## PROBLEM TO SOLVE:
Reproduce every line of the listing below without any changes.

########################################

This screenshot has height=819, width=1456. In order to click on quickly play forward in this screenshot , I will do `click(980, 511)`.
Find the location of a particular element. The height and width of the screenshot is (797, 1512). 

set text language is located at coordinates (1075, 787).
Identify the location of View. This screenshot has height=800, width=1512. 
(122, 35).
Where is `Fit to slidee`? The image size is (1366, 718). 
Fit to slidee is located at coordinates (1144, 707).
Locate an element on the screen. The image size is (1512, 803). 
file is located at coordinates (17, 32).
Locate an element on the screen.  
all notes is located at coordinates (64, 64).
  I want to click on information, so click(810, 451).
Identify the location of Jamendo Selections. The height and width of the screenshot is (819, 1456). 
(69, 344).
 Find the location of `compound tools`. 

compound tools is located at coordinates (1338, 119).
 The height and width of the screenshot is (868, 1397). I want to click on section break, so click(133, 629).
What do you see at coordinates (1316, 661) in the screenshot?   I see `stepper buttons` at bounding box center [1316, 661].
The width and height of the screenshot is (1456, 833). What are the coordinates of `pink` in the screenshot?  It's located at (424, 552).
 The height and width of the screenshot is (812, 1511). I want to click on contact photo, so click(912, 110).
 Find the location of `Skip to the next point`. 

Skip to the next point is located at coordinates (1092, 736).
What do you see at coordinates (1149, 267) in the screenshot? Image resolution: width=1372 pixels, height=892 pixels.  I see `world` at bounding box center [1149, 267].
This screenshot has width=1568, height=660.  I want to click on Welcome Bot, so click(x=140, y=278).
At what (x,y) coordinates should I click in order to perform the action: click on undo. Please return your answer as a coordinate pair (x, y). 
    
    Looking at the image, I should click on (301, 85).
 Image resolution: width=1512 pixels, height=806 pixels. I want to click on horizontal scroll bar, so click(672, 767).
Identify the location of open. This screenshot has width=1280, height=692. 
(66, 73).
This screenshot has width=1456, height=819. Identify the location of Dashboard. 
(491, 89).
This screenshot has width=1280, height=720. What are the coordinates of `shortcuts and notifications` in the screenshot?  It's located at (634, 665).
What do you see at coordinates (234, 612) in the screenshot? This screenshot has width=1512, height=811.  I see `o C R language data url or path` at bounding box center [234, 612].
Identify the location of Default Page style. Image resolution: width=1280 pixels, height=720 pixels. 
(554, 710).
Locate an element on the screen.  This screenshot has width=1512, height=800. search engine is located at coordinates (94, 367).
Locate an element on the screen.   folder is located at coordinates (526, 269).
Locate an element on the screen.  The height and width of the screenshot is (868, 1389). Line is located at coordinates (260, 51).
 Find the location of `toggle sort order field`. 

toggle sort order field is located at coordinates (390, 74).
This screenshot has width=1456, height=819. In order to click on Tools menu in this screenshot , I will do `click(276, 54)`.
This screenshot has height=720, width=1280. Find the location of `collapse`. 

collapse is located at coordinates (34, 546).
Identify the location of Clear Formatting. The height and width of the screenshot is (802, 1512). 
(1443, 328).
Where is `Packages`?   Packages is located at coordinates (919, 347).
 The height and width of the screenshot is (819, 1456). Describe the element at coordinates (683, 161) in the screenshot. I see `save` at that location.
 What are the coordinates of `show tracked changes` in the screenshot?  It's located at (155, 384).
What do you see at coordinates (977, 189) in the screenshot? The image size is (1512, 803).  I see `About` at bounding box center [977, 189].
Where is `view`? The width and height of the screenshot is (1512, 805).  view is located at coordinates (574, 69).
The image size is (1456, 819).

########################################

## ANSWER TO THIS EXERCISE:
This screenshot has height=819, width=1456. In order to click on quickly play forward in this screenshot , I will do `click(980, 511)`.
Find the location of a particular element. The height and width of the screenshot is (797, 1512). 

set text language is located at coordinates (1075, 787).
Identify the location of View. This screenshot has height=800, width=1512. 
(122, 35).
Where is `Fit to slidee`? The image size is (1366, 718). 
Fit to slidee is located at coordinates (1144, 707).
Locate an element on the screen. The image size is (1512, 803). 
file is located at coordinates (17, 32).
Locate an element on the screen.  
all notes is located at coordinates (64, 64).
  I want to click on information, so click(810, 451).
Identify the location of Jamendo Selections. The height and width of the screenshot is (819, 1456). 
(69, 344).
 Find the location of `compound tools`. 

compound tools is located at coordinates (1338, 119).
 The height and width of the screenshot is (868, 1397). I want to click on section break, so click(133, 629).
What do you see at coordinates (1316, 661) in the screenshot?   I see `stepper buttons` at bounding box center [1316, 661].
The width and height of the screenshot is (1456, 833). What are the coordinates of `pink` in the screenshot?  It's located at (424, 552).
 The height and width of the screenshot is (812, 1511). I want to click on contact photo, so click(912, 110).
 Find the location of `Skip to the next point`. 

Skip to the next point is located at coordinates (1092, 736).
What do you see at coordinates (1149, 267) in the screenshot? Image resolution: width=1372 pixels, height=892 pixels.  I see `world` at bounding box center [1149, 267].
This screenshot has width=1568, height=660.  I want to click on Welcome Bot, so click(x=140, y=278).
At what (x,y) coordinates should I click in order to perform the action: click on undo. Please return your answer as a coordinate pair (x, y). 
    
    Looking at the image, I should click on (301, 85).
 Image resolution: width=1512 pixels, height=806 pixels. I want to click on horizontal scroll bar, so click(672, 767).
Identify the location of open. This screenshot has width=1280, height=692. 
(66, 73).
This screenshot has width=1456, height=819. Identify the location of Dashboard. 
(491, 89).
This screenshot has width=1280, height=720. What are the coordinates of `shortcuts and notifications` in the screenshot?  It's located at (634, 665).
What do you see at coordinates (234, 612) in the screenshot? This screenshot has width=1512, height=811.  I see `o C R language data url or path` at bounding box center [234, 612].
Identify the location of Default Page style. Image resolution: width=1280 pixels, height=720 pixels. 
(554, 710).
Locate an element on the screen.  This screenshot has width=1512, height=800. search engine is located at coordinates (94, 367).
Locate an element on the screen.   folder is located at coordinates (526, 269).
Locate an element on the screen.  The height and width of the screenshot is (868, 1389). Line is located at coordinates (260, 51).
 Find the location of `toggle sort order field`. 

toggle sort order field is located at coordinates (390, 74).
This screenshot has width=1456, height=819. In order to click on Tools menu in this screenshot , I will do `click(276, 54)`.
This screenshot has height=720, width=1280. Find the location of `collapse`. 

collapse is located at coordinates (34, 546).
Identify the location of Clear Formatting. The height and width of the screenshot is (802, 1512). 
(1443, 328).
Where is `Packages`?   Packages is located at coordinates (919, 347).
 The height and width of the screenshot is (819, 1456). Describe the element at coordinates (683, 161) in the screenshot. I see `save` at that location.
 What are the coordinates of `show tracked changes` in the screenshot?  It's located at (155, 384).
What do you see at coordinates (977, 189) in the screenshot? The image size is (1512, 803).  I see `About` at bounding box center [977, 189].
Where is `view`? The width and height of the screenshot is (1512, 805).  view is located at coordinates (574, 69).
The image size is (1456, 819).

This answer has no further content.